Comparing video generation models with a childhood memory
Comparing Wan, VEO, SORA, LUMA and GROK with a paper boat navigating on a mountain torrent.
Prompt used for all models:
Make a video of a paper boat descending and whirling in a natural torrent water stream from the Alps.
A few natural rocks are in the torrent, the torrent is small and the banks are made of herb, flowers, small bushes, in spring season.
No wild life.
Just the boat descending on the stream, with realistic physics for lights, water and boat movements: it whirls, slows down and goes faster depending on the current.
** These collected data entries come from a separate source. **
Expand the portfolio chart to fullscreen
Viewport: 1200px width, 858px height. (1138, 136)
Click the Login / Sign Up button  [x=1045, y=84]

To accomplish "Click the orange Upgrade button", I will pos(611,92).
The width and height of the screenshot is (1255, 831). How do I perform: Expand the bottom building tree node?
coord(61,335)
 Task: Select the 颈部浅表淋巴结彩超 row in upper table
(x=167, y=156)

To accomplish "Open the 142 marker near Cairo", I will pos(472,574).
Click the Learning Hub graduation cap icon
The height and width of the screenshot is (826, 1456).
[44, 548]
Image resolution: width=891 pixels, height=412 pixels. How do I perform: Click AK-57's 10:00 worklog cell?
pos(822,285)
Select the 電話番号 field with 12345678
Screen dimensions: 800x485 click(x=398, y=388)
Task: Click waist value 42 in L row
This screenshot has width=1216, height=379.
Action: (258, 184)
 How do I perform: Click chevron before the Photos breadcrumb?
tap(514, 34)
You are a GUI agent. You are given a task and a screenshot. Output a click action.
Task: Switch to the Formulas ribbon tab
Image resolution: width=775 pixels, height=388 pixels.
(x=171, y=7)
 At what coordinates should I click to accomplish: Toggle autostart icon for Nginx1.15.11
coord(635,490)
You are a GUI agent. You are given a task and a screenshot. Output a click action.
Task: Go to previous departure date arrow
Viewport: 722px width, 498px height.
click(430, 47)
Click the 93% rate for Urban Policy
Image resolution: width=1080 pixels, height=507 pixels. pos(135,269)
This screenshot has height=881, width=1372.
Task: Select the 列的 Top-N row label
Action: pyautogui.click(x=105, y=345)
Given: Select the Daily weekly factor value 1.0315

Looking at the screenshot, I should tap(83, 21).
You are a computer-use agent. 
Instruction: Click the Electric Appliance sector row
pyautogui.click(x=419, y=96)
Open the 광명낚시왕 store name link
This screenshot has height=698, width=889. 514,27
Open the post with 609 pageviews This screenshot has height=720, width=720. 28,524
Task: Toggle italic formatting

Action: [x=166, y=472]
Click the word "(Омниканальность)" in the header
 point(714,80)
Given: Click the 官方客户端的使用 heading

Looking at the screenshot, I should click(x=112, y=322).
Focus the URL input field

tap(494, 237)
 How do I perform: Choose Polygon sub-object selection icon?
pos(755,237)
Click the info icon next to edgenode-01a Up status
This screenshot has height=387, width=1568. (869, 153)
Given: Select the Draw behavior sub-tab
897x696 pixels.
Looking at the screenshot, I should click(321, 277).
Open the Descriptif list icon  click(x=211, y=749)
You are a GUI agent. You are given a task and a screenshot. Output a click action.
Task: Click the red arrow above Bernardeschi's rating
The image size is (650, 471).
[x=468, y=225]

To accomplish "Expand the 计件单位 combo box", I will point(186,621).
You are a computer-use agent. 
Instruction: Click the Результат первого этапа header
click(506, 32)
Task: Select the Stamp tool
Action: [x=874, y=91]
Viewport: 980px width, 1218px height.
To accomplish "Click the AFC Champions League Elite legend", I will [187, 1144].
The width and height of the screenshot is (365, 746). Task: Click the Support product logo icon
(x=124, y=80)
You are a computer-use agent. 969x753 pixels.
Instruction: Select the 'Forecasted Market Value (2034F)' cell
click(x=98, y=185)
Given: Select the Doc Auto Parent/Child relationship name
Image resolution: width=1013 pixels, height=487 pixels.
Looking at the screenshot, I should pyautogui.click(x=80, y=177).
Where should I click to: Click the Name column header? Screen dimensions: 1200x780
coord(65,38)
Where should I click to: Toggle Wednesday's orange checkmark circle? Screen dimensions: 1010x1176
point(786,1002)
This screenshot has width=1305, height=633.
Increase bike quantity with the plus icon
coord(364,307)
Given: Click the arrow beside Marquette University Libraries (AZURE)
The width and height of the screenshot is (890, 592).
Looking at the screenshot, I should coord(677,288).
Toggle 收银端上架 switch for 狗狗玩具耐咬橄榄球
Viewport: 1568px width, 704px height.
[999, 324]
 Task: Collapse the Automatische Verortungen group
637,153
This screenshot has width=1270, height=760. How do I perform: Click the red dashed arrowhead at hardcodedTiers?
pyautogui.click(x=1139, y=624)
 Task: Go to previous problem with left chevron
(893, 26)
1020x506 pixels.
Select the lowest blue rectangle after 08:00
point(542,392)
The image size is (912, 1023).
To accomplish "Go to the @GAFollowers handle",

⏩ all generations presented below are first try
⏩ Except for LUMA, geenrated videos come with sound. So please swith the sound ON on the videos.
RAY3 (by Luma Labs AI)
- Time to generate : about 1 minute if I remember correctly.
- Where? on a free plan on Luma Labs’s dream machine: https://dream-machine.lumalabs.ai/
- Evaluation: my paper boat is sailing upstream! 🤦♂️ Also, no sound.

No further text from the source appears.